MicroRNA-494 represses osteosarcoma development by modulating ASK-1 related apoptosis complexes

BACKGROUND: MicroRNA (miR)-494 had been proven to be involved in tumor pathogenesis, while studies on miR-494 and osteosarcoma (OS) are still limited. In the current study, we aimed to explore the expression pattern and the roles of miR-494 in the development of OS. METHODS: Mouse models and osteoblastic cells were used to investigate the functions of miR-494. A case-control study including 87 OS patients and 100 controls was also conducted to investigate the prognostic value of miR-494. RESULTS: Animal researches and human studies showed that miR-494 expression level in OS tissue (OST) was down-regulated compared to paracancerous tissue (PT), and had a significant positive association with its level in serum (P<0.05).

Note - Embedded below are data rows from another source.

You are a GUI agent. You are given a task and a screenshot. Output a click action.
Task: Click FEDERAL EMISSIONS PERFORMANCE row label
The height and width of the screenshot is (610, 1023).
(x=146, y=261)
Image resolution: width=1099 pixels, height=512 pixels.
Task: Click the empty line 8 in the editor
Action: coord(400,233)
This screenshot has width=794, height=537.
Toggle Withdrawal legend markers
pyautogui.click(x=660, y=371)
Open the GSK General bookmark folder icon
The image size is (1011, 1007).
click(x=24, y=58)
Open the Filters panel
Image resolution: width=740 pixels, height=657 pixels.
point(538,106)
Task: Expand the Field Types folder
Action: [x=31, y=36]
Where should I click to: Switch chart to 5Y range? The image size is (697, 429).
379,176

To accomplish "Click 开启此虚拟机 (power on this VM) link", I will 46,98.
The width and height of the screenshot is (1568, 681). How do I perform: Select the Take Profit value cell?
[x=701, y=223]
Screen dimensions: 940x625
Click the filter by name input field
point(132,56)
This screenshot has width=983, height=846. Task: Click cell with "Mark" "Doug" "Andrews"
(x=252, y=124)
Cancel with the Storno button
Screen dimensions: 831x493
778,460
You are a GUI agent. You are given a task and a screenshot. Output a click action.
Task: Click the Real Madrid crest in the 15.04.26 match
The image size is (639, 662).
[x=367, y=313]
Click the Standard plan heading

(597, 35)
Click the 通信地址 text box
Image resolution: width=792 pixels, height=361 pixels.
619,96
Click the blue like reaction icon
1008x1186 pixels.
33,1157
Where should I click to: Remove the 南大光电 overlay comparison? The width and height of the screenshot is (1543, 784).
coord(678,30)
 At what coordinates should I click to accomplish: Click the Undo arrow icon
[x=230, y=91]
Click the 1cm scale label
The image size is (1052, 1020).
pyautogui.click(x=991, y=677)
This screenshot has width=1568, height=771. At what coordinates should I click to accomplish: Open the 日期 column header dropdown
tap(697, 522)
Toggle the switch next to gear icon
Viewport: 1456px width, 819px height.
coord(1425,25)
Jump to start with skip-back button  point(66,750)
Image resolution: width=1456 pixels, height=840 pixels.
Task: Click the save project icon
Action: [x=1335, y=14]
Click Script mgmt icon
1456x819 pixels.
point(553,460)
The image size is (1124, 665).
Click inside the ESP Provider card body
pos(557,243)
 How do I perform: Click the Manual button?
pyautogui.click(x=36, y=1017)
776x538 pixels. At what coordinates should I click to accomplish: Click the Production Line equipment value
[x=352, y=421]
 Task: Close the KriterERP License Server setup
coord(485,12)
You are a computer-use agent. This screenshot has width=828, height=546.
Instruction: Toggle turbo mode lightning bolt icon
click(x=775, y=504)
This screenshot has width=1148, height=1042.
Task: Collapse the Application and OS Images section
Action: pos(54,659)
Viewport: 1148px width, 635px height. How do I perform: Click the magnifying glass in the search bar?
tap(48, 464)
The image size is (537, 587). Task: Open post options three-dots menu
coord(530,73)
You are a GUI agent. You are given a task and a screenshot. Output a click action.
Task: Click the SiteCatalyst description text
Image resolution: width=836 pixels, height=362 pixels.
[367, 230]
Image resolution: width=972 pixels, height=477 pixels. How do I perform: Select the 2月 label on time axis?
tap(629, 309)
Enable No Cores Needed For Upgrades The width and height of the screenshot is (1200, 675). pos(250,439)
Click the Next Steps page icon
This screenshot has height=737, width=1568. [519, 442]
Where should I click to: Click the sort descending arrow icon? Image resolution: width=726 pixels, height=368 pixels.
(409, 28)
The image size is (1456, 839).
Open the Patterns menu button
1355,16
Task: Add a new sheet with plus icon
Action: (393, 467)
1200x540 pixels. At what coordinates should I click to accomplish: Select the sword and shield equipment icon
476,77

Gain of miR-494 function suppressed OS tumor growth and promoted apoptosis of OS cells, while loss of miR-494 inhibited apoptosis and promoted invasion of osteoblastic cells. MiR-494 expressions in both OST and serum were correlated with the T stage, lymph node metastasis and distant metastasis of OS (P<0.05). Results of survival analysis showed that compared to patients with high miR-494 level, the overall survival rate in 24 months was significantly lower in the low miR-494 group (P<0.05). In vitro study revealed that miR-494 interacted with apoptosis signal regulating kinase 1 (ASK-1)/serine-threonine kinase receptor-associated protein (STRAP)/14-3-3 complex to promote the activation of tumor necrosis factor-α (TNF-α)/ASK-1-mediated apoptosis. CONCLUSIONS: These results revealed that miR-494 functioned as a tumor suppressor and improved the prognosis of OS via modulating apoptosis complexes.